Ragan McGill

Practice : Runbooks and Playbooks

Purpose and Strategic Importance

Runbooks and Playbooks provide step-by-step guidance for handling operational tasks, common procedures, and unexpected incidents. They reduce cognitive load, accelerate response, and increase confidence by making institutional knowledge explicit and accessible.

These documents help ensure that operational work - whether routine or emergent - is performed consistently, safely, and with a clear understanding of risks and expected outcomes. They are a foundational practice for resilient, scalable systems.

Description of the Practice

Runbooks document how to perform recurring tasks (e.g. deploy a service, restart a job, rotate a key).
Playbooks describe how to diagnose and recover from incidents (e.g. high latency, failed backups, user-facing outages).
Both include context, assumptions, checks, remediation steps, and escalation paths.
Stored in searchable, version-controlled locations (e.g. Git, Confluence, Ops platforms) and kept close to the systems they support.

How to Practise It (Playbook)

1. Getting Started

Identify critical services and common tasks or failure modes.
Start simple: title, context, preconditions, steps, verification, and escalation.
Standardise format and location - ensure teams know where to find and how to contribute.
Encourage engineers to use and validate documentation in real-time (e.g. during incidents).

2. Scaling and Maturing

Tag documents with service names, severity levels, and ownership metadata.
Link runbooks to monitoring alerts or incident dashboards for fast access.
Turn frequently executed runbooks into automated workflows (e.g. scripts, bots, self-healing tasks).
Periodically review and test runbooks through game days or chaos engineering scenarios.
Track usage to identify gaps, outdated steps, or opportunities for automation.
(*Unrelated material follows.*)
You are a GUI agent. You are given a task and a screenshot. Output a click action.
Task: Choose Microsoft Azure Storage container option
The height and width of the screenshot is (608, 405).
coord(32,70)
3. Team Behaviours to Encourage

Write for your future self - be clear, calm, and explicit.
Update documentation after every use or incident.
Share new runbooks during ops reviews or in Slack for awareness.
Treat runbooks as shared assets - everyone contributes, everyone benefits.

4. Watch Out For…

Documents becoming stale - if unused or unchecked, they decay.
Hidden knowledge - tribal workflows that aren’t captured.
Over-complexity - too many steps, assumptions, or jargon.
Playbooks without ownership - unclear who maintains or improves them.

5. Signals of Success

Incidents are handled faster, with less stress and fewer errors.
Operational tasks are performed consistently across shifts and teams.
Engineers trust documentation and use it by default, not as a last resort.
Playbooks evolve with the system and reflect real-world learnings.
Automation increases as confidence in documented processes grows.